Excerpted text:
By: Chantel Doyle and Hanna Hone
Queen Elizabeth Scholar Vet Interns – June 10, 2019
During our third week in Meru County we experienced even more of the Kenyan culture. We spent a day with nutrition girls- Haley and Julia and Dr. Taylor- for a “Champ session” with the Gatima Women’s group in Kibirichia. We were warmly welcomed by all of the women with their bright, beautiful smiles and kind eyes. They taught us how to chop veggies in the Kenyan way – using just their hands and sharp knives wielded with impressive speed and precision. Safe to say we were not naturals but luckily there were no casualties, we got better as the morning progressed, and despite the giggles, the women appreciated our effort. Plus it’s a great skill to have.
The rain thwarted our plans to stay and dance so we headed for home a little early but the Gypsy had different plans. We ended up stuck in the mud and gaining a true Kenyan experience while working to get it out… in our dresses… in the rain. It felt just like home in the winter storms, African style!
To avoid being caught in the slippery Buuri mud again, we visited farms within the Naari Dairy district for the remainder of the week. Although it was chilly and misty, the rocky roads were passable in Naari, and the views were breathtaking so there were no complaints from us.
Calf in the mist
While in Naari, we were graciously gifted a few different Kenyan treats that were quite new to us, like guava and sugar cane. We also visited multiple farms in close proximity to one another and got to know an entire family of brothers, uncles, in-laws, children and cousins. The children were a riot and enjoyed listening to their heartbeats with the stethoscope, and investigating our white skin, tattoos and hairy arms. It was nice to see the collaborative effort of these neighbors sharing tips and tricks, and the friendly competition for the best farm pushed them to do better.

Record excerpts:
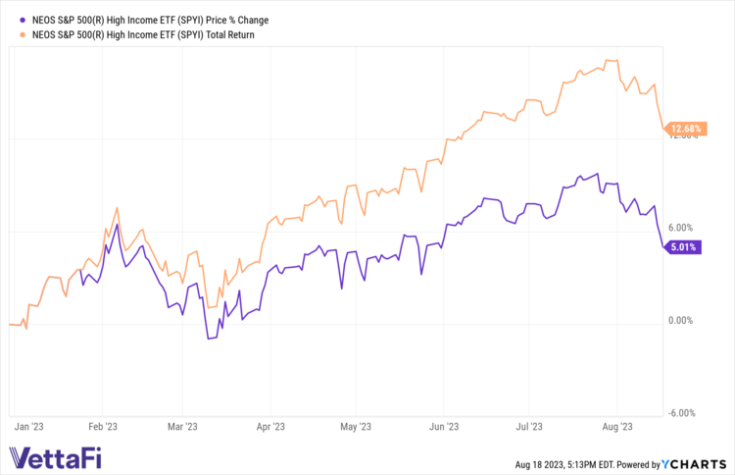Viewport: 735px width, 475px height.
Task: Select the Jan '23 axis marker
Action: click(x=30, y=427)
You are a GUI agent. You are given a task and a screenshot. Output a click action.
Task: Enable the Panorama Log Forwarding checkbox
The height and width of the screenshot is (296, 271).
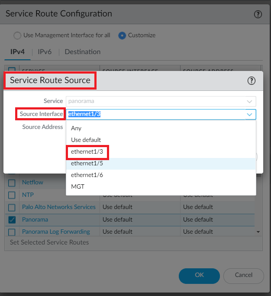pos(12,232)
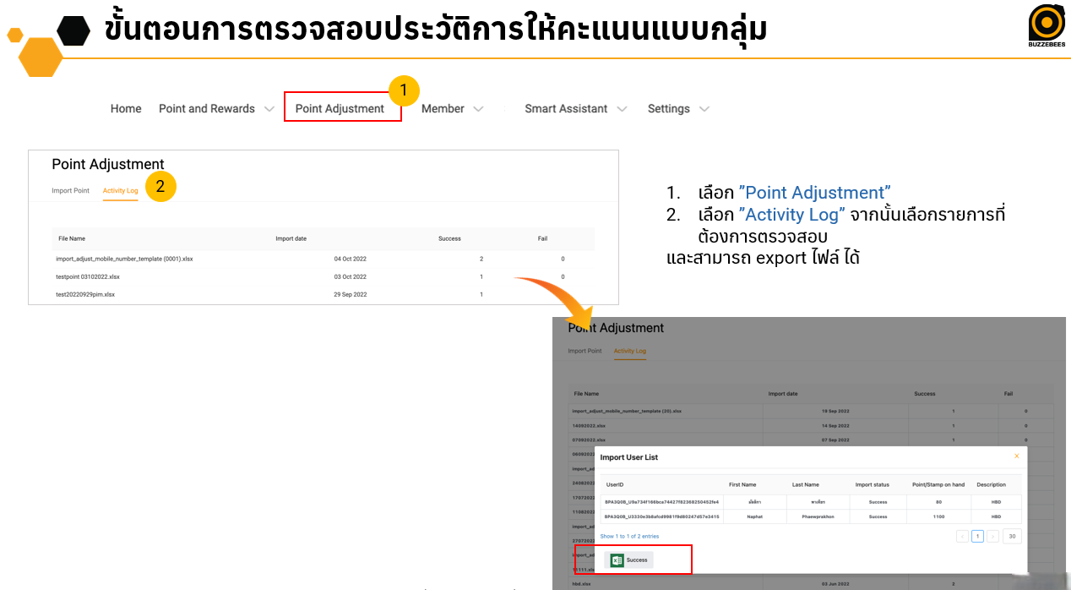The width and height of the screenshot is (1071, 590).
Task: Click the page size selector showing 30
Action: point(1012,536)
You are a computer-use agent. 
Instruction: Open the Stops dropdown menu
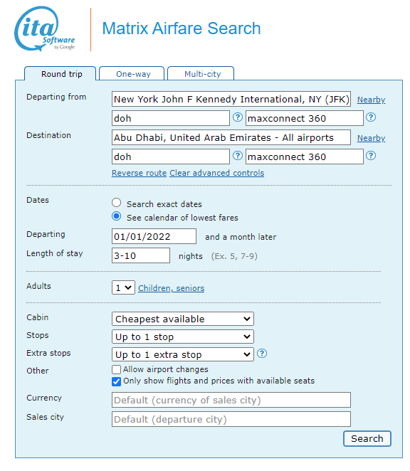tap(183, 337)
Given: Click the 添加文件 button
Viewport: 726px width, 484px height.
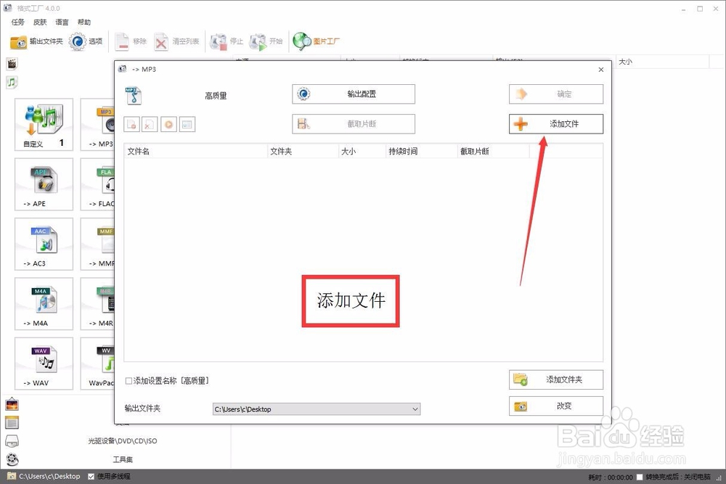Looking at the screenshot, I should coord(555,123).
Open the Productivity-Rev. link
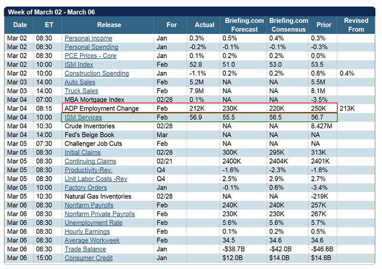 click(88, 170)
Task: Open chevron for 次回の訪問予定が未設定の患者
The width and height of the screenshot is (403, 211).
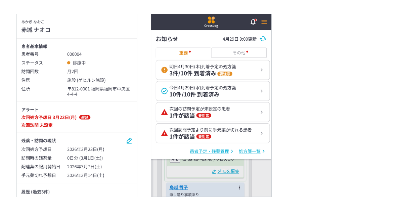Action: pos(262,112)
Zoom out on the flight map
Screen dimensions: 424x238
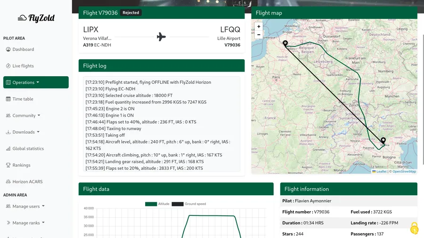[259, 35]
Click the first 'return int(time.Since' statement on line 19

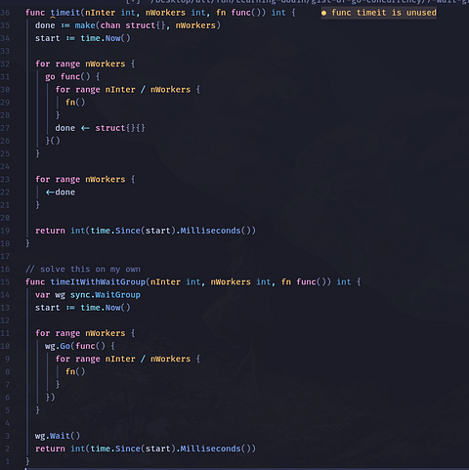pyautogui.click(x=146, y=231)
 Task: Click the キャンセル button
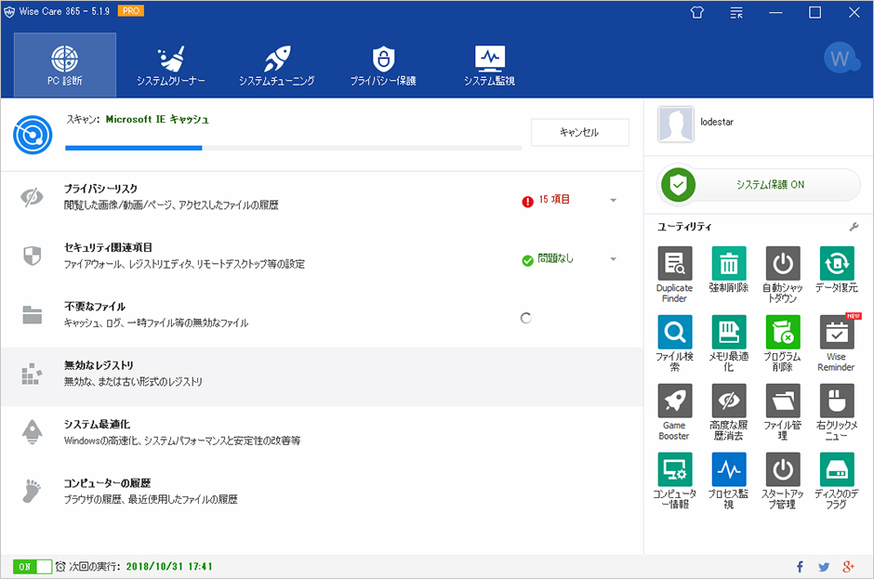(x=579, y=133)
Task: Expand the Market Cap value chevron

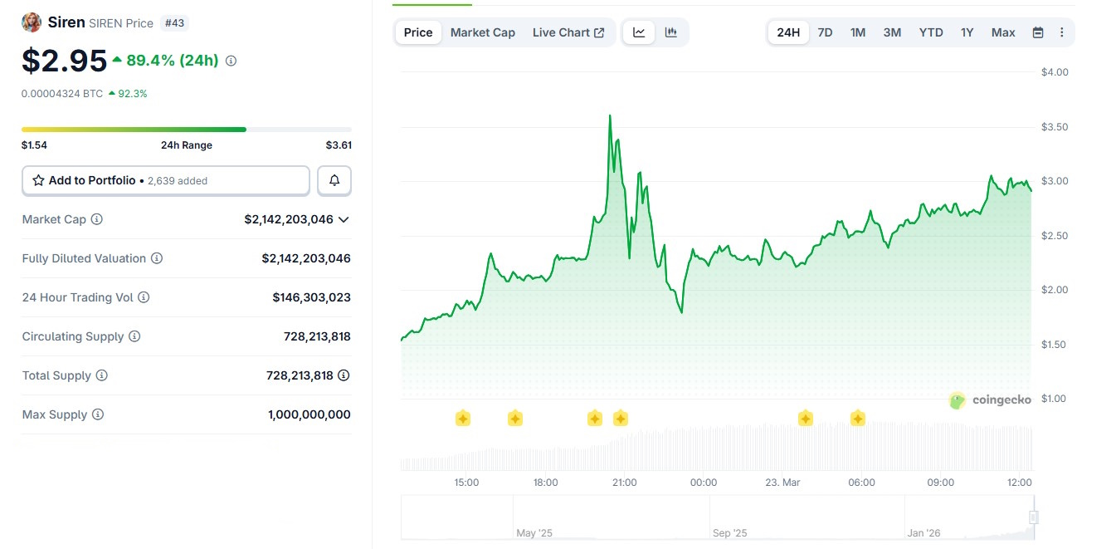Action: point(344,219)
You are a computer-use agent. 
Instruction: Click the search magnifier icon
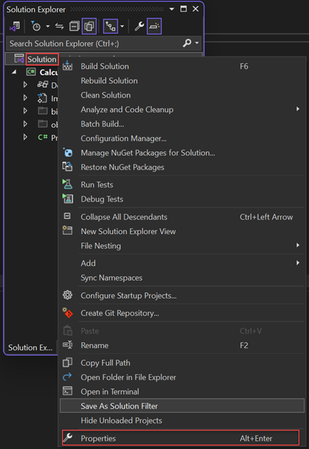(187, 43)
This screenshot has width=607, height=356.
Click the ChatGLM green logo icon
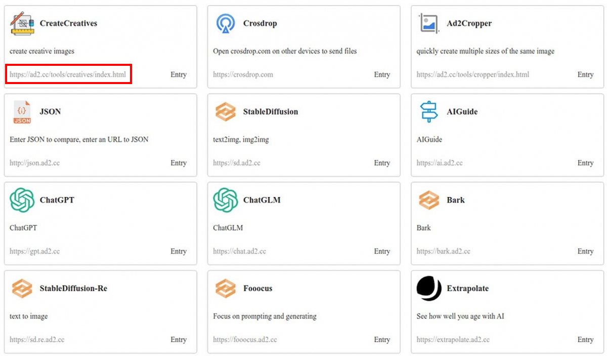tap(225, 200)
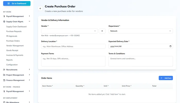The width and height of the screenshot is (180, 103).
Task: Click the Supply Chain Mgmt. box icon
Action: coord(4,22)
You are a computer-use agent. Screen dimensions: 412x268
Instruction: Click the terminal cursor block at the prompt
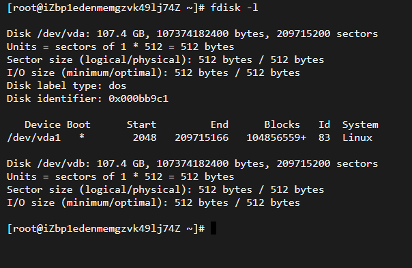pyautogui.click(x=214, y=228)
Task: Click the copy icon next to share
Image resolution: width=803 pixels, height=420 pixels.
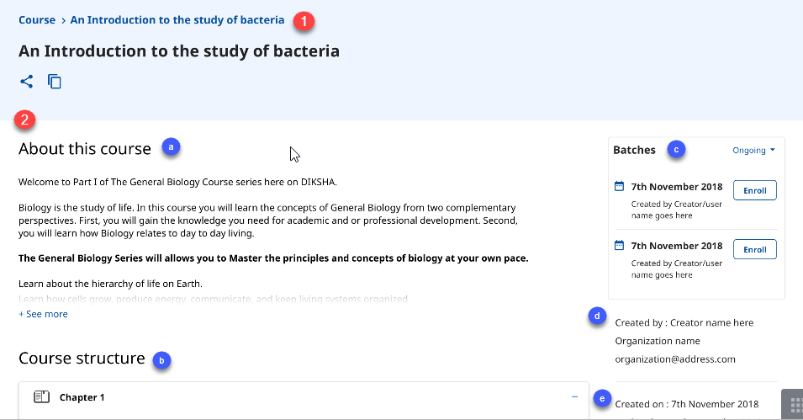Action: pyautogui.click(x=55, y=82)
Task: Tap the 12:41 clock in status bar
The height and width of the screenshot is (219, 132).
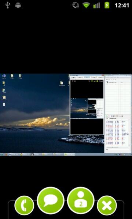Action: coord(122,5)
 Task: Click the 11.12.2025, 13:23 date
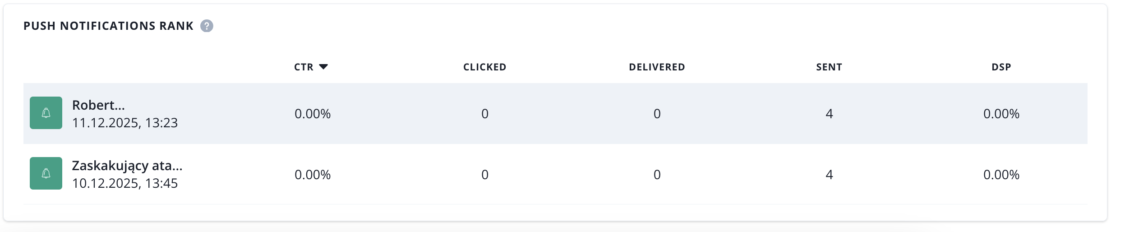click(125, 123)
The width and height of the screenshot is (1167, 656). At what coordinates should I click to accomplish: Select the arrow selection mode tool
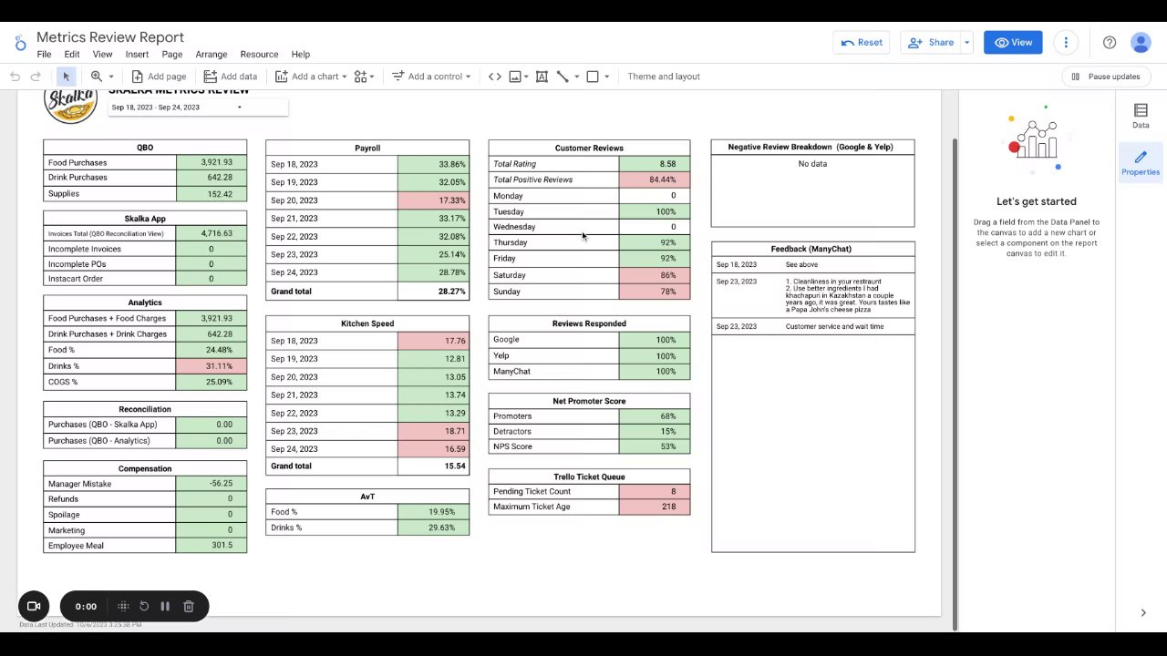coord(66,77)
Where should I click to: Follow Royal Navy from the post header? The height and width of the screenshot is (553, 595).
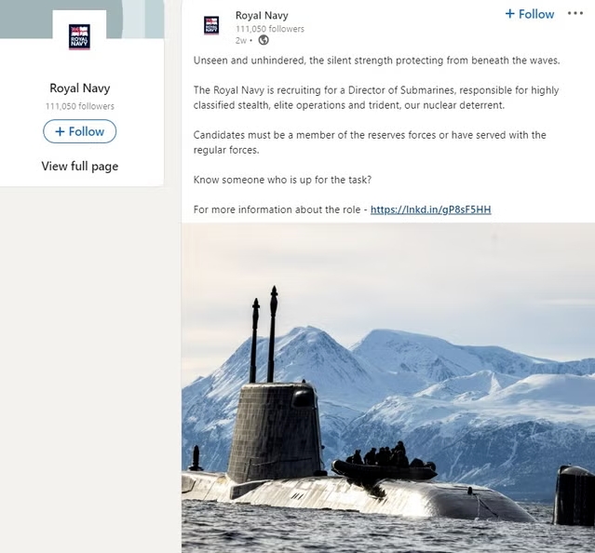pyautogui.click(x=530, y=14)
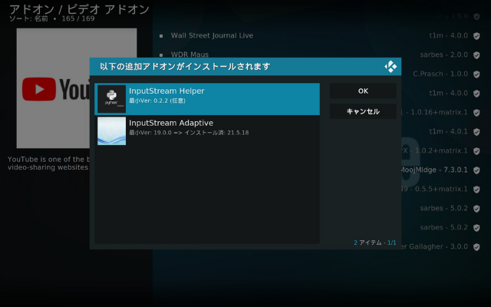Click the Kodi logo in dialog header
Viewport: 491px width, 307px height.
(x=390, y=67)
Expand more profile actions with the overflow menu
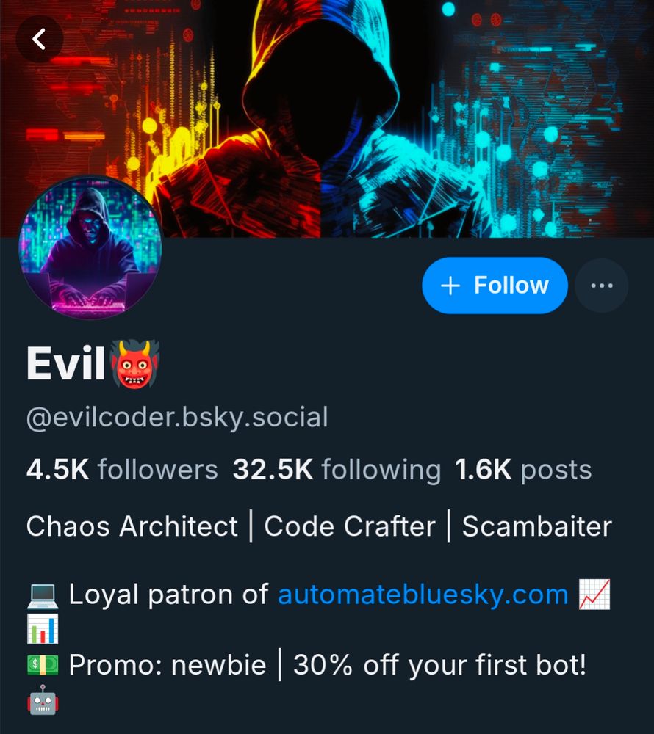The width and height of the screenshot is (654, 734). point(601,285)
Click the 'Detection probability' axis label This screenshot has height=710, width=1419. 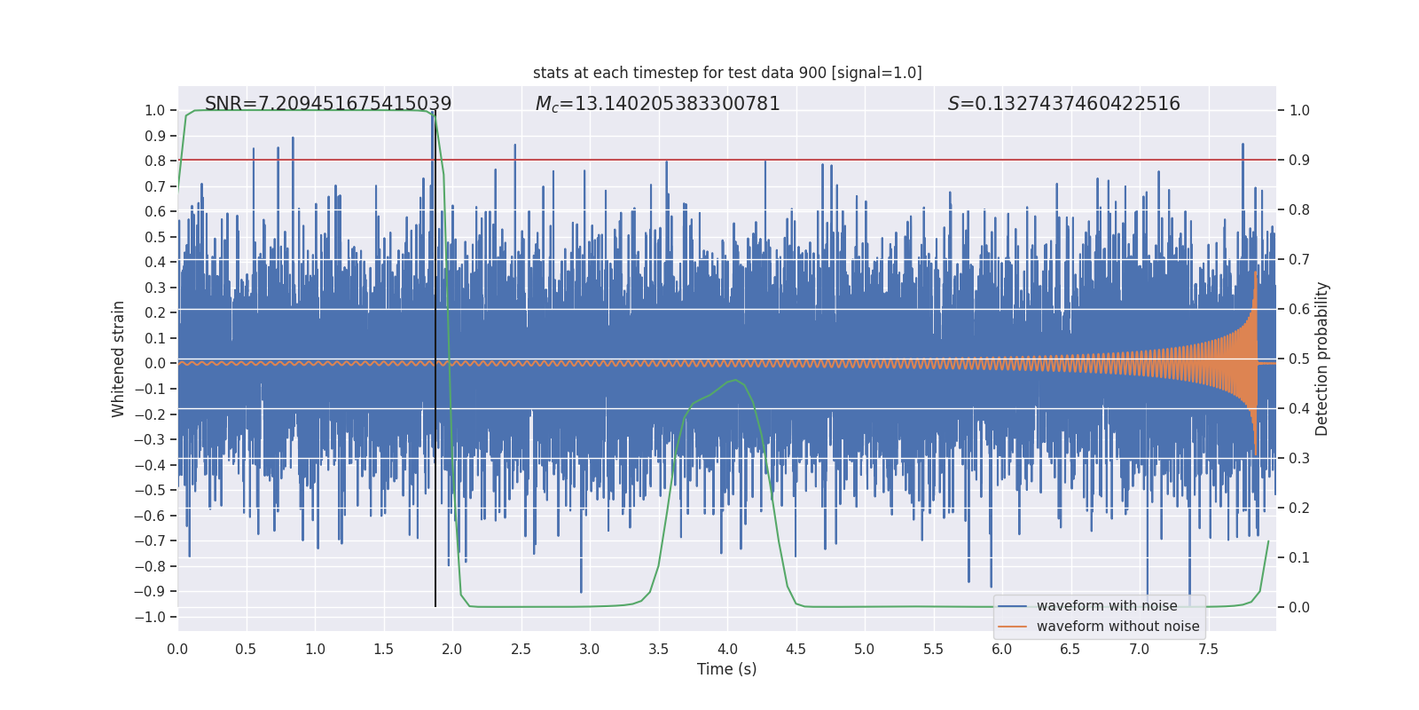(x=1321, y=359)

Problem requirements: Reproduce the passage of the Meru County internship post above that begins with the words "By: Chantel Doyle" and stops after "skill to have.".

Answer space:
By: Chantel Doyle and Hanna Hone
Queen Elizabeth Scholar Vet Interns – June 10, 2019
During our third week in Meru County we experienced even more of the Kenyan culture. We spent a day with nutrition girls- Haley and Julia and Dr. Taylor- for a “Champ session” with the Gatima Women’s group in Kibirichia. We were warmly welcomed by all of the women with their bright, beautiful smiles and kind eyes. They taught us how to chop veggies in the Kenyan way – using just their hands and sharp knives wielded with impressive speed and precision. Safe to say we were not naturals but luckily there were no casualties, we got better as the morning progressed, and despite the giggles, the women appreciated our effort. Plus it’s a great skill to have.